Entropy-Weighted Vocabulary Rescue

Hypothesis

Most of the post-compression damage in the embedding / LM-head path may come from a small subset of vocabulary rows rather than from the whole matrix.

If so, the right move is not to protect the entire head, but to identify and preserve only rows associated with tokens that are simultaneously:

high frequency or high loss contribution
high entropy / easily confused in context
unusually sensitive to quantization

Mechanism sketch

A disciplined version of the idea would:

quantize the full embedding / head normally
compute a token-row sensitivity score from validation loss change, row error, or gradient statistics
keep only the top-ranked rows in a higher-precision residual path
spend the saved bytes on a larger trunk, better norms, or simply more headroom under the cap

This is basically pQuant logic applied at the vocabulary-row level rather than the whole-tensor level.

Why this might work

The supporting evidence comes from three directions:

pQuant argues that parameter sensitivity is extremely uneven, so uniform precision is wasteful (Zhang et al., 2026)
Vocabulary Compression argues the output side becomes a major burden early, so even small head savings are meaningful (Vennam et al., 2024)
Beyond Text Compression argues tokenizer quality is not captured by compression ratio alone, implying some tokens matter much more than average (Lotz et al., 2025)

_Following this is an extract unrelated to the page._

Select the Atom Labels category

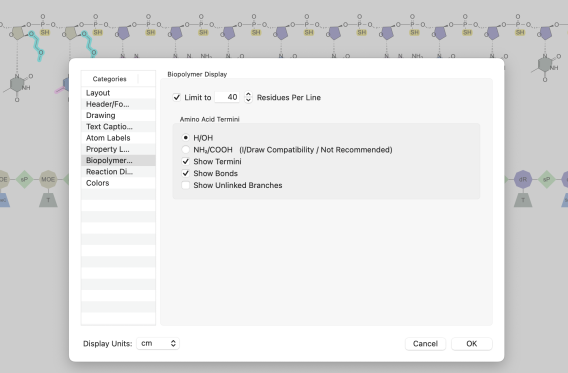click(x=118, y=138)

The new connection is that tokenizer difficulty and quantization sensitivity may align. If a small set of tokens already dominates uncertainty, those may also be the rows worth rescuing.

Evidence threads

Tokenizer and vocabulary efficiency says vocab design is a first-order budget choice.
Quantization and outliers says selective precision usually beats democratic precision when sensitivity is skewed.
The LM head is part of the compression problem makes head-side exceptions more plausible than protecting arbitrary backbone tensors.

What would falsify it

This idea should be rejected if:

quantization harm is diffuse across the vocabulary rather than concentrated in a small row set
the selected rows are unstable across data slices, making the rescue set brittle
row metadata and exception handling cost too many bytes relative to the gain
protecting rows helps token-level loss but does not improve final bits-per-byte on the scored artifact

Why it matters under the 16 MB cap

Protecting even a few hundred vocabulary rows can be dramatically cheaper than raising precision for the full head or embedding matrix.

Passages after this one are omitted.